Cadence and work rate
The two most obvious variables that may affect efficiency
are cadence and work rate. Cadence is often thought of a
rather simple and straightforward gear between force
(torque) and velocity (angular velocity) of muscle contraction. Thus, the energetically optimal cadence is likely
to be found at a muscle contraction speed that is close to
maximal power and efficiency in isolated muscle (i.e.,
around 0.3 of maximal force and contraction velocity; e.g.,
see Barclay et al. 1993). Kohler and Boutellier (2005)
argued that the freely chosen cadence may not follow the
principle of minimising energy cost because of the discrepancy between velocities giving maximal power and
efficiency. However, their analysis does not account for a
number of processes that are affected by cadence as well.

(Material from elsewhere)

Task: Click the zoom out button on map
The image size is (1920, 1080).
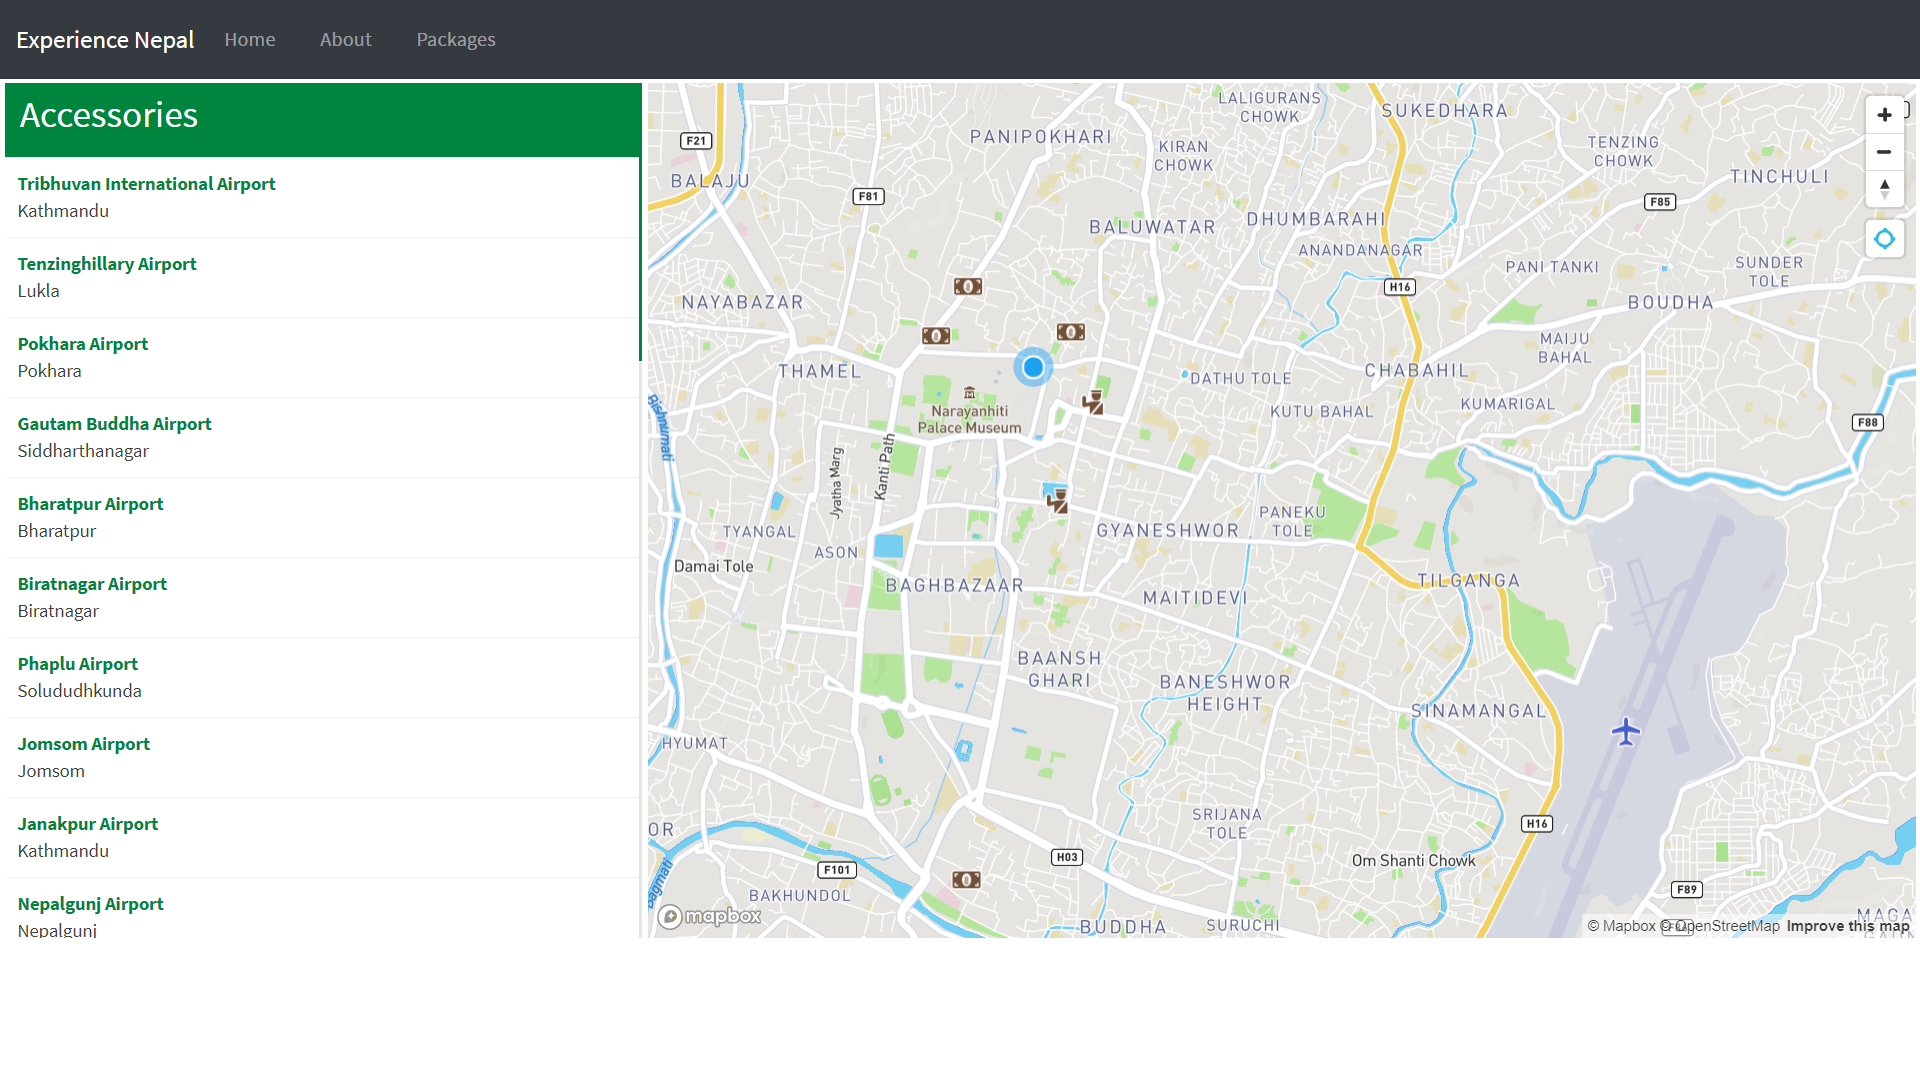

For example, because of activation-relaxation dynamics,
relatively more time is consumed at higher cadences by the
activation and relaxation process. Furthermore, inertial
effects by rotating lower limb masses lead to a change from
muscle performance to performance on the pedals (e.g.,
Ettema et al. 2009; Kautz and Hull 1993; Kautz and
Neptune 2002; Loras et al. 2009). Ettema et al. (2009)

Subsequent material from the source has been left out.